Huaota Announces HB0030 Has Completed the First-in-human Administration

2021-12-24 808

Shanghai, China, Dec 24 2021 --- Shanghai Huaota Biopharmaceutical Co., Ltd. (Huaota) announced that HB0030 (anti-TIGIT monoclonal antibody) completed the first-in-human administration in China at the First Affiliated Hospital of Bengbu Medical College. This is an open label, single-center, dose-escalation Phase Ia clinical study in order to assess the safety and pharmacokinetics in patients with advanced solid tumors. The main purpose of the study is to comprehensively evaluate the safety, tolerability and antitumor activity of HB0030 in patients with advanced malignant solid tumors.

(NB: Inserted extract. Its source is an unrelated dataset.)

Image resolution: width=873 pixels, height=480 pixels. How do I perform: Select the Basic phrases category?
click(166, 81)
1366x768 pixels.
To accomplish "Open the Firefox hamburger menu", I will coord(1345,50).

TIGIT, T cell immune receptor with Ig and ITIM domains, is an inhibitory receptor expressed on lymphocytes belonging to the Ig superfamily with multi-characteristic structure of immunoregulatory proteins including CD96 and CD226. They interact with Nectin and nectin-like molecules with different affinities.

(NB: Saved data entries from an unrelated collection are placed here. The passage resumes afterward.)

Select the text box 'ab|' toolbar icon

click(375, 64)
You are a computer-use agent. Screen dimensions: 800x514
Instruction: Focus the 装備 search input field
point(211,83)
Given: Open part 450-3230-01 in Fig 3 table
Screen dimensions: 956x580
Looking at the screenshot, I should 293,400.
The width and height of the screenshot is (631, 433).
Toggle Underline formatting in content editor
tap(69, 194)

TIGIT, CD226, CD96 and their ligands CD155 and CD11 form a complex regulatory network. As TIGIT/CD155 deliver the immunosuppressive signal,CD155 interaction with CD226 deliver an immunostimulating signal. The CD155 and CD112 are highly expressed on the surface of many malignant tumors, such as colorectal cancer and melanoma.


About HB0030

HB0030 is a humanized monoclone antibody designed by Huaota Biopharm to bind TIGIT with high-affinity, thereby blocking the binding of TIGIT to its ligand (such as CD155). By binding to TIGIT, highly expressed on the surface of T cell and NK cell, HB0030 blocks its interaction with CD155, relieves immunosuppression and reactivate the tumor-killing effect of T cells and NK cells.


Preclinical studies have shown that HB0030 has higher affinity and strong ADCC/CDC activity. It can relieve the T-cell immunosuppression and enhance the anti-tumor activity.

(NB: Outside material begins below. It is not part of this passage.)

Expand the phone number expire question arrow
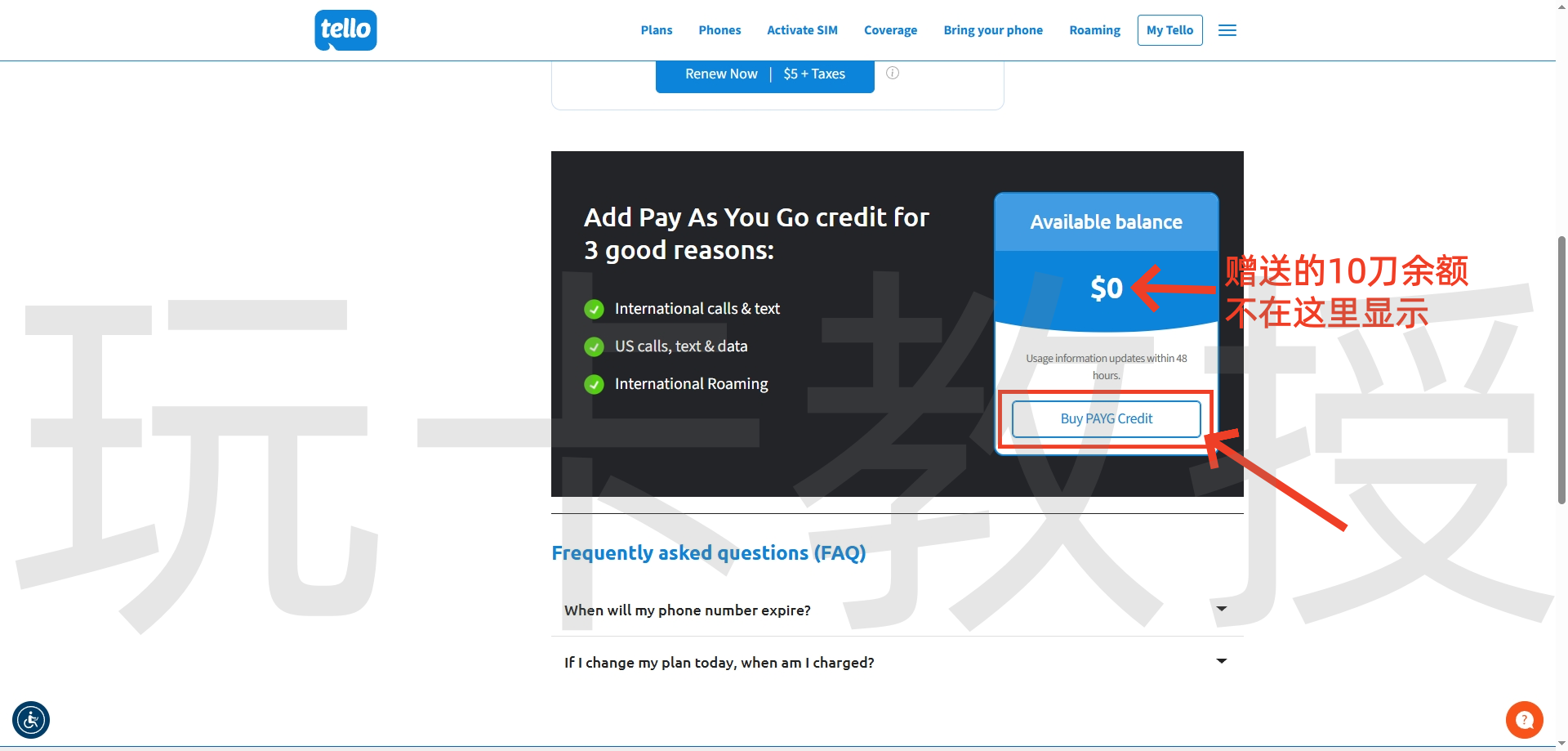 1221,609
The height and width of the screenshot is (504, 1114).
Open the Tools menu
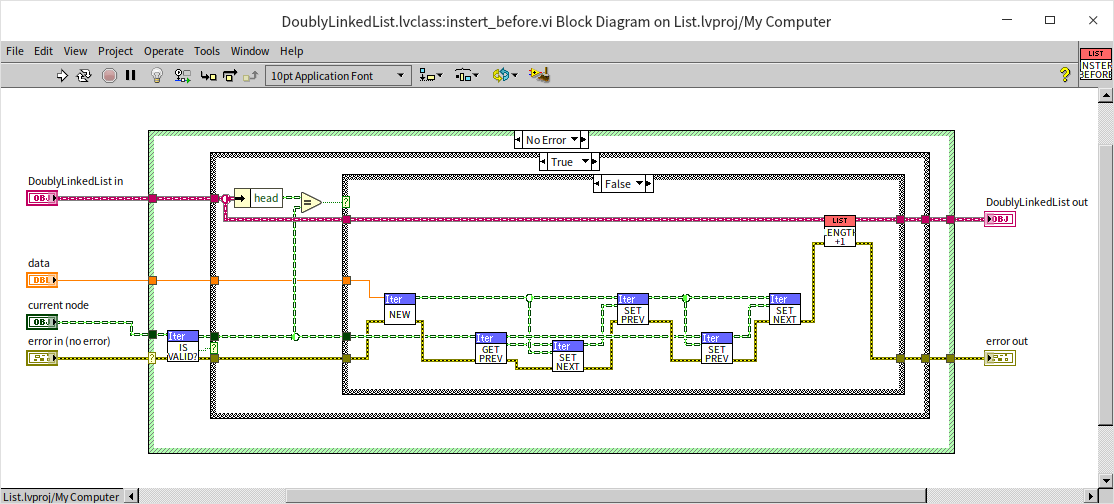tap(207, 51)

Schematic diagram of the likely action mechanism of HB0030

In the future, HB0030 is planned to use in combination with other antibodies of our company, such as HOT-1030 (CD137 monoclonal antibody) and HB0025 (PD-L1/VEGF bispecific antibody). It is expected that there will be a synergistic anti-tumor effect and achieve extraordinary results.


Market competition

At present, there is no anti-TIGIT antibody in market. The leading candidate of its kind is Tiragolumab from Roche which is in the Phase III clinical trial. In January 2021, Roche announced that Tiragolumab has been granted Breakthrough Therapy Designation (BTD) by the US Food and Drug Administration (FDA), in combination with Atezolizumab for the first-line treatment of people with NSCLC whose tumours have high PD-L1 expression with no EGFR or ALK genomic tumour aberrations. Vibostolimab, anti-TIGIT monoclonal antibody developed by Merck, is also under Phase III clinical study with the combination use of Pembrolizumab (PD-1 monoclonal antibody) to treat NSCLC. As an emerging immune checkpoint in cancer immunotherapy, TIGIT has great potential becoming a gamechanger and benefits those patients who shows resistance or poor response to current immunotherapy. The future clinical application of anti-TIGIT antibodies is worth exploring.